Too much wealth would be destroyed. Too many vacations would have to be
canceled. Yet the inexorable rise of gold shows that this revolution in
money is slowly but surely eroding the dollar’s status.
Iran
Nuclear Threat: Possible Effects
The
current situation with Iran doesn’t change any of those three main
trends. It accelerates them, however, and adds the dangerous new element
of nuclear holocaust to the table. Let’s be clear about one thing,
though: Even if Iran developed a nuclear device tomorrow, it would not
likely be the sort of thing they could put on a missile and fire off to
Tel Aviv…or Rome…or London. It would be a large, unwieldy thing that
they might be able to put on a jetliner. (Incidentally, Iran recently
announced the resumption of commercial flights to the United States.)
Still,
it’s not a secret anymore what Iran is trying to do. The question is,
can anyone stop it? Another question is does everyone really want to
stop it? I would argue that both China and Russia, though they might be
deeply uncomfortable with having a nuclear Iran, see it as an enormous
strategic blow to the United States and a key element of their
respective energy alliances with Iran. China and Russia, in other words,
are more than willing to let the world’s nuclear club expand.
Doubtless, they feel like they’d have some measure of control over
Iran, especially since both countries have helped Iran with its weapons
program. Whether they will have any control or not remains to be seen.
Let’s
leave aside all the speculating about if the United States or Israel can
or will attack Iran. I have no idea. Nobody does. In analyzing the whole
situation, I found it useful to head to the bookshelf and dust off a
copy of Paul Kennedy’s The Rise and Fall of the Great Powers: Economic
Change and Military Conflict from 1500–2000. I’m going to quote from
a few sections that I think help explain how what’s playing out across
the globe today is a result of both globalization and Peak Oil.
Unfortunately,
if we follow Kennedy’s analysis, it’s very bad news for America and
for Americans who fail to understand what’s motivating our main
economic and strategic competitors. Emphasis added is mine. In the
introduction, Kennedy writes:
“The
triumph of any one Great Power in this period, or the collapse of
another, has usually been the consequence of lengthy fighting by its
armed forces; but it has also been the consequence of the more or less
efficient utilization of the state’s productive economic resources in
wartime, and, further in the background, of the way in which that
state’s economy has been rising or falling relative to the other
leading nations, in the decades preceding the actual conflict. For that
reason, how a Great Power’s position steadily alters in peacetime is
as important to this study as how it fights in wartime.”
Iran
Nuclear Threat: The War on Terror
If
you date the war on terror to its beginnings, you could conceivably go
back to the Iranian hostage crisis of 1979–80. But let’s use Sept.

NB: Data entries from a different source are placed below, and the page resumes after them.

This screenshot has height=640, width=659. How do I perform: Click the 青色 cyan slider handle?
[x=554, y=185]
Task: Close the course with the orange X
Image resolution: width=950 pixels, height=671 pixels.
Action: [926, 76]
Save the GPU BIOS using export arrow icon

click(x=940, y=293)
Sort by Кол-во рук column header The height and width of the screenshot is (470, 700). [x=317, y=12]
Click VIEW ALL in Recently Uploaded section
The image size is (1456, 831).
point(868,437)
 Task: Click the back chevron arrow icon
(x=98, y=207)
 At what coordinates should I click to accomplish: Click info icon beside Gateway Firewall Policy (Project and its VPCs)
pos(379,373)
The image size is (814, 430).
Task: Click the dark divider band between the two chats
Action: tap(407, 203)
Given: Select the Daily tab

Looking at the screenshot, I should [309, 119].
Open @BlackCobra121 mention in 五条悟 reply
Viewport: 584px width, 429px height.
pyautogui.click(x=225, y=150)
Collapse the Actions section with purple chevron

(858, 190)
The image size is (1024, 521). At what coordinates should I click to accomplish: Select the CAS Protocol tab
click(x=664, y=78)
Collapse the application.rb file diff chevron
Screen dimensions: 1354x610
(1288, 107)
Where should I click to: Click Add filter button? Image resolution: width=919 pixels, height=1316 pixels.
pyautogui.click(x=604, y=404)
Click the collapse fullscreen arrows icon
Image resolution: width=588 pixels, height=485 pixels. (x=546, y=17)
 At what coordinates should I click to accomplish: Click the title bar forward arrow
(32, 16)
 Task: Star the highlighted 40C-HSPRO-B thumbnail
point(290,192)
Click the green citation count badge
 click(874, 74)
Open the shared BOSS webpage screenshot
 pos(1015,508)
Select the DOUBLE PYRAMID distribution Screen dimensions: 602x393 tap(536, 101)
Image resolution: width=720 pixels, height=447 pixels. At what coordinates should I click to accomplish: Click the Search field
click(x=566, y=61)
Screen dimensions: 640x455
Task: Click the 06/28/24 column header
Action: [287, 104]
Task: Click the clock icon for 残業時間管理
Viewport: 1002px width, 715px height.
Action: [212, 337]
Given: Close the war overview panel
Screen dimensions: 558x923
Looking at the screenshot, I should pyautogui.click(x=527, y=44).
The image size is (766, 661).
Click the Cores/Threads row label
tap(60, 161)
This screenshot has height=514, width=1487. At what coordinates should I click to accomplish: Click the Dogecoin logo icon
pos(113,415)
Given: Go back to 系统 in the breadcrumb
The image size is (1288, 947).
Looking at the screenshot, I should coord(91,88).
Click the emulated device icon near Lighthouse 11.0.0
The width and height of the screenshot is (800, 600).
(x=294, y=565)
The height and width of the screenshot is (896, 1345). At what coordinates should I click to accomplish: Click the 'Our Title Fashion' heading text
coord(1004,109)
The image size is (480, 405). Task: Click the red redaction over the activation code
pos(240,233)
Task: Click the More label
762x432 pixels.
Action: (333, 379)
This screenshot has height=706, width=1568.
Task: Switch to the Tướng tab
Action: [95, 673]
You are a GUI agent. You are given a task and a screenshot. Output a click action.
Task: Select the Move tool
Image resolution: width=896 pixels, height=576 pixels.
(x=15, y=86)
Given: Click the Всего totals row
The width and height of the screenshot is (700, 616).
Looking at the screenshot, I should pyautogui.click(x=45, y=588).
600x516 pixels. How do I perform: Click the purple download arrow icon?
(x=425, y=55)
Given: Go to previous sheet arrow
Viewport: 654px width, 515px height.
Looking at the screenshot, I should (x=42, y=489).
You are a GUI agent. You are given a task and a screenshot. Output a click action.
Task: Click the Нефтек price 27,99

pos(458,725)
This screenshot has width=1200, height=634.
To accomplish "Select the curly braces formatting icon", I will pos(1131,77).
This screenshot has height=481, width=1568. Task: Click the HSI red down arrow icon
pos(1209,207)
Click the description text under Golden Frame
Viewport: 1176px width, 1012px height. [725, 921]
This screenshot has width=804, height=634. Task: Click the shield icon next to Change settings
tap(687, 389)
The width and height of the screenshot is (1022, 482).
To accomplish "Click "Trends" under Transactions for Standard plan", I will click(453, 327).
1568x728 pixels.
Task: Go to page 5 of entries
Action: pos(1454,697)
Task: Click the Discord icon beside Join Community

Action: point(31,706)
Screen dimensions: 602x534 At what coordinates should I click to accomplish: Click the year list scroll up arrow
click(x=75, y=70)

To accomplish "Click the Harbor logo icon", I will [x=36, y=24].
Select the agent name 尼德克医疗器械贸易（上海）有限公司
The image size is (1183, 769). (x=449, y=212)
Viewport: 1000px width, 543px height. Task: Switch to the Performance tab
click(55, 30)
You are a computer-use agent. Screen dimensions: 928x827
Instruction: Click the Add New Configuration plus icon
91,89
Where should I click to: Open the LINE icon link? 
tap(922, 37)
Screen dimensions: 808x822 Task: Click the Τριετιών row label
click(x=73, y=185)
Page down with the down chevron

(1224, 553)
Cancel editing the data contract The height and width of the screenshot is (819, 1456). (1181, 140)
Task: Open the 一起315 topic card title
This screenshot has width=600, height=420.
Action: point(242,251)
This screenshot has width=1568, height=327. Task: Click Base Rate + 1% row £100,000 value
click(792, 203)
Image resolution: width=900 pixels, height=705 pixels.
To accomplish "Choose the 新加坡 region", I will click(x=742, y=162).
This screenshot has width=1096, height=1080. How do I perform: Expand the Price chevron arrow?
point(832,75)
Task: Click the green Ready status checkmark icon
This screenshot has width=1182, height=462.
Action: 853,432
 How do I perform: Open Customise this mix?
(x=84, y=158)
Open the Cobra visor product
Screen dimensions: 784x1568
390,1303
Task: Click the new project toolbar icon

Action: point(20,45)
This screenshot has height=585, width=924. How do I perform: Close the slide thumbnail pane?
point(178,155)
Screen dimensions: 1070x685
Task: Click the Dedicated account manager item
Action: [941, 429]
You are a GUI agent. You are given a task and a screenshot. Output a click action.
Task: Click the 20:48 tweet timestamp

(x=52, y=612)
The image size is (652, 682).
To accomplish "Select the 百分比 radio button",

11 as our start date. Since that time, how efficient has the United
States been at using its productive economic resources? Not very, as I
have mentioned ad nauseam. That’s because America continues to consume
more than it produces. Debt has driven a boom in American consumption
right alongside a war that doesn’t seem to interrupt the daily life of
many Americans. If countries rise or fall based on the efficient use of
productive economic resources, then China, with its 9.9% growth, is
rising and America, with GM’s $8.6 billion loss last year, is not.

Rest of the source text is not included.